How to generate light for 45 days with a half-liter of salt water


The Waterlight lamp was awarded a Silver Cannes in the design category and two bronzes in innovation and social responsibility, at the Cannes Lions International Festival of Creativity 2021 held in France.

Miguel Mojica is a Colombian designer who has lived in Valencia since studying the Master’s Degree in Product Design at the CEU Cardenal Herrera University. From Valencia, he collaborated with renewable energy company E-dina and with Wunderman Thompson Colombia as a designer of Waterlight, a lamp which generates light for 45 days using just half a litre of salt water. This sustainable design just won three awards at the Cannes Lions Festival of Creativity 2021.

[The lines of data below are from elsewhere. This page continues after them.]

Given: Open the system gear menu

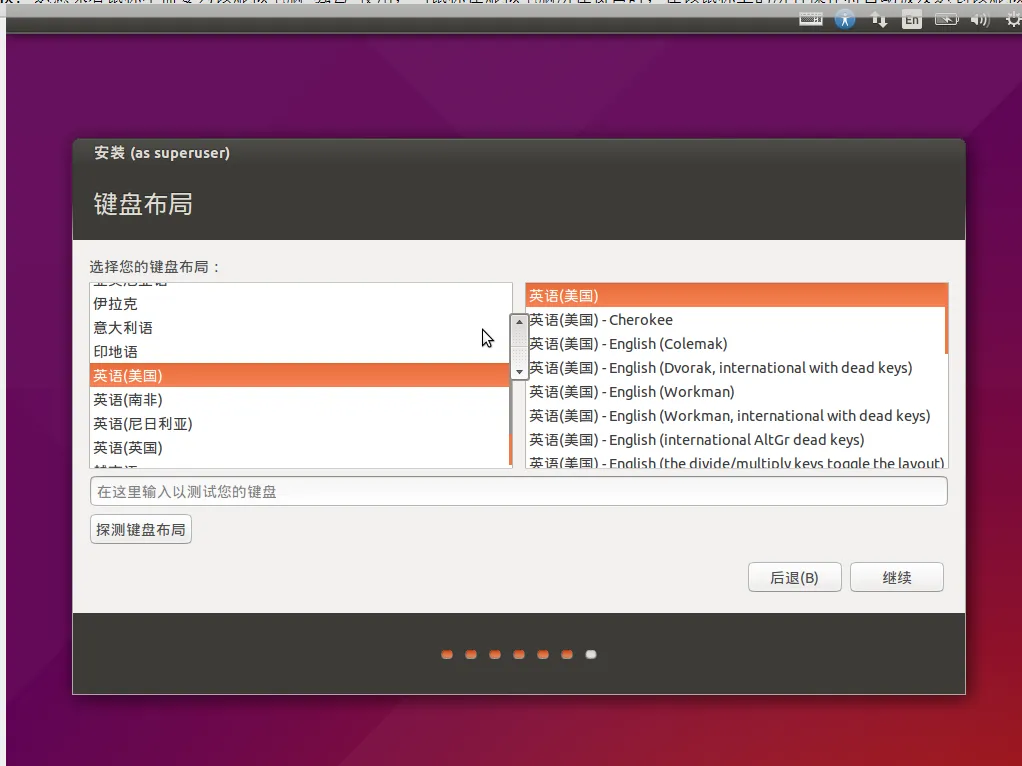Looking at the screenshot, I should point(1012,19).
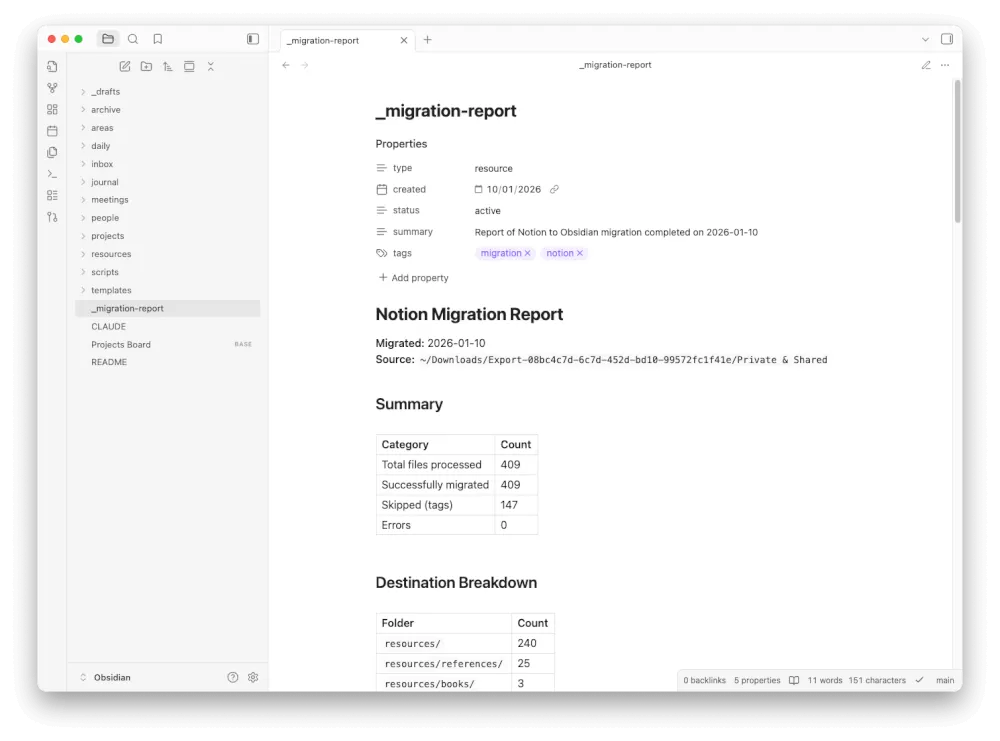This screenshot has height=741, width=1000.
Task: Create a new note with the pencil icon
Action: click(x=124, y=66)
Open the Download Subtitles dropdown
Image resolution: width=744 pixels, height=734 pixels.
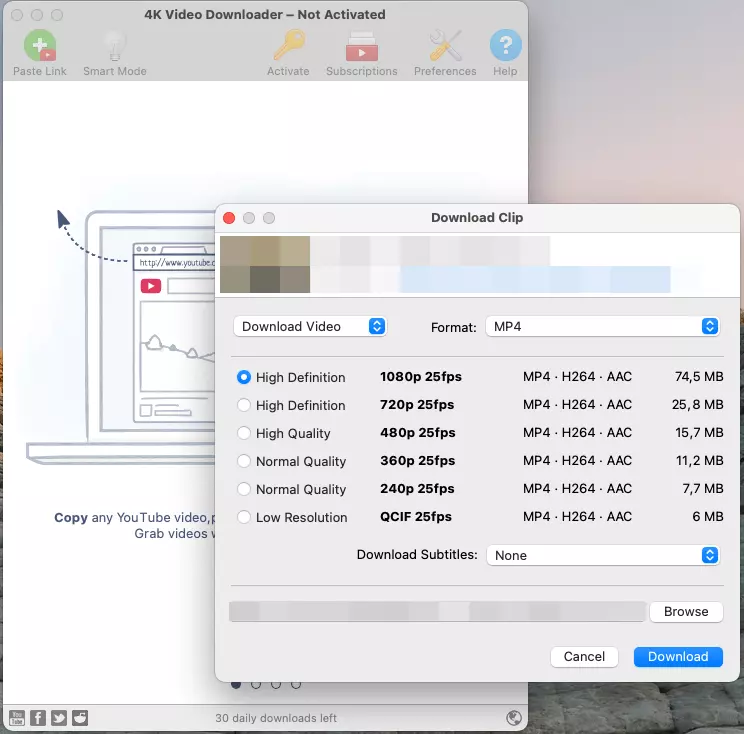tap(602, 555)
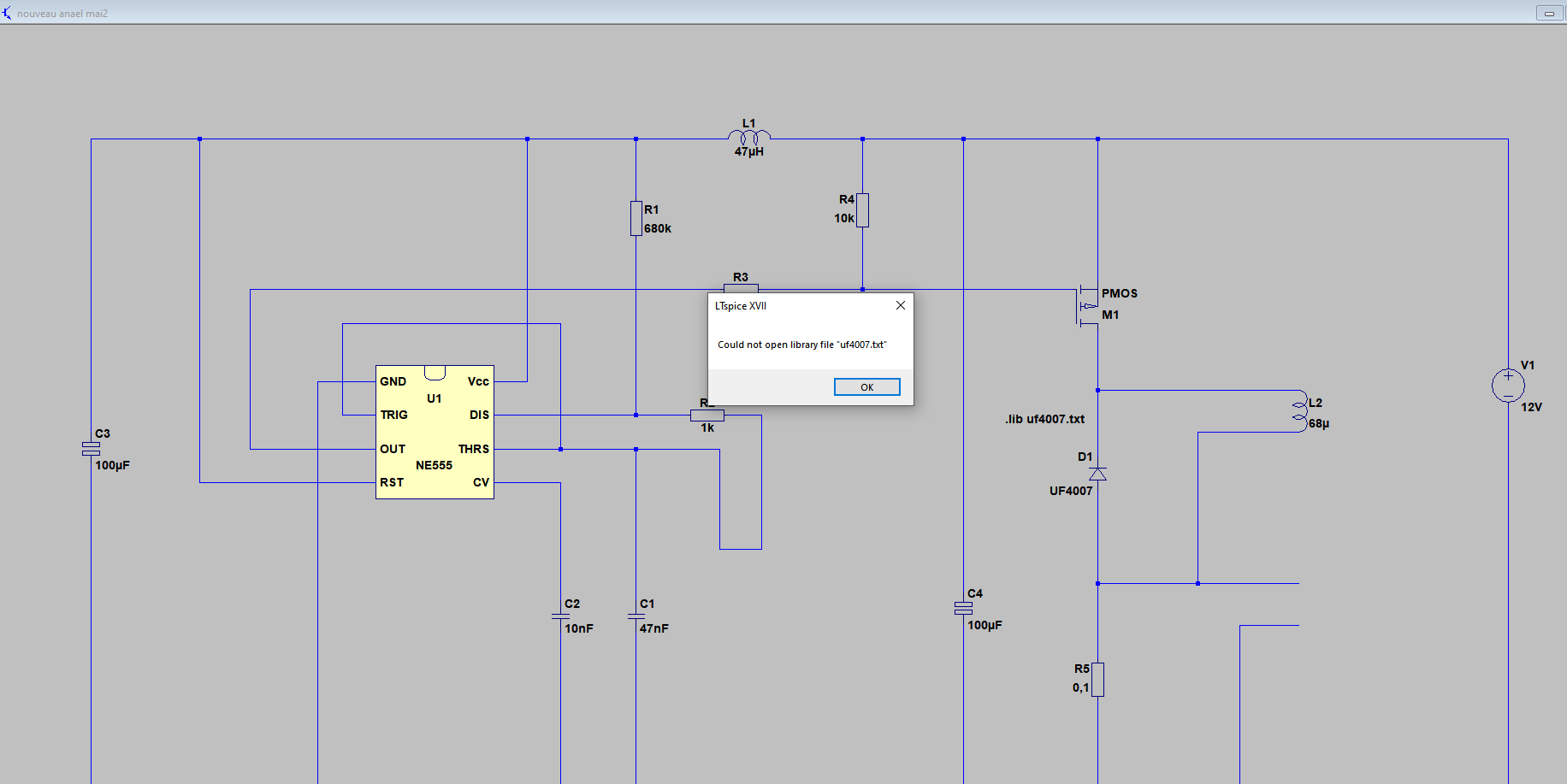Click the L2 68µ inductor symbol
Image resolution: width=1567 pixels, height=784 pixels.
(1300, 411)
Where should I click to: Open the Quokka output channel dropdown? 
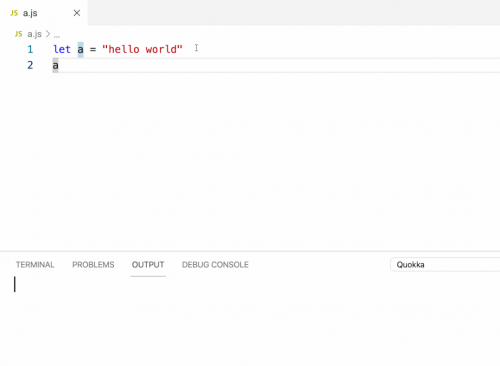click(445, 265)
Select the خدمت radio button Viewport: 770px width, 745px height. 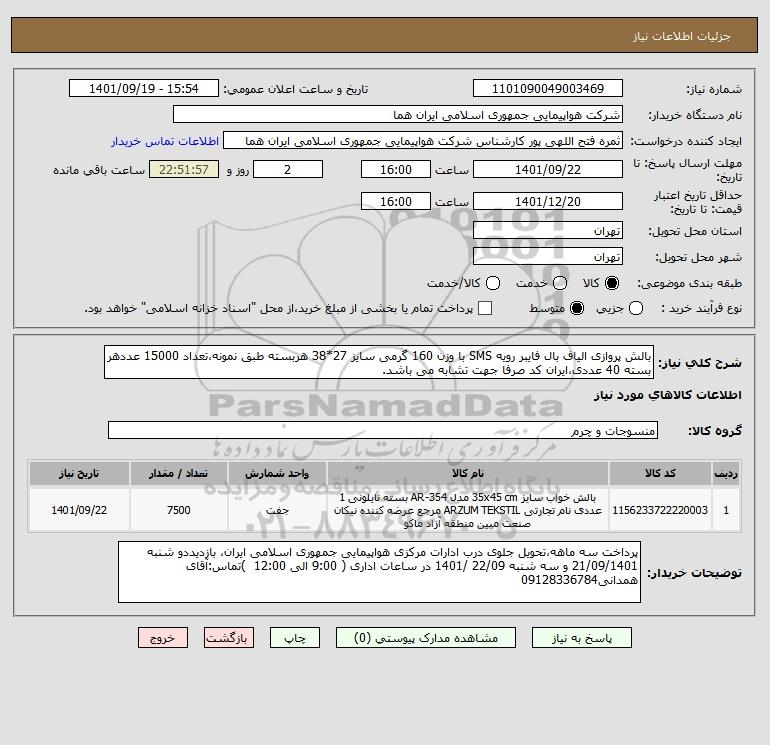pos(560,283)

According to Miguel Mojica, “there are approximately 840 million people worldwide who do not have access to electricity. The Waterlight project emerged to brighten up the life of the Wayúu community in Colombia, to take light to La Guajira, but also to reach any home that needs light but has no access to electricity, so that people can continue with their chores at night, such as adults with their craftwork or fishing, or children with their studies. Being far from my country, Colombia, I felt it was an opportunity to be a promoter of this new revolution for clean energy.” This is how Waterlight has become “a design with a social and sustainable approach, which includes innovation in a product that adapts to its real surroundings”. Features that explain why it was recognised at the festival of creativity of Cannes.

The Waterlight lamp is a device that provides electric energy from the ionisation of salt water: an electrolyte created by salt water causes a reaction, transforming the magnesium it contains into electric energy. This process makes it possible to produce light for 45 days with just half a litre of water, as well as to recharge phones and batteries with the clean and renewable energy generated. Built out of entirely recyclable and resistant materials, the Waterlight lamp design draws inspiration from the Wayúu Colombian community and its traditional art, which represents the fauna, flora and its connection to the sea.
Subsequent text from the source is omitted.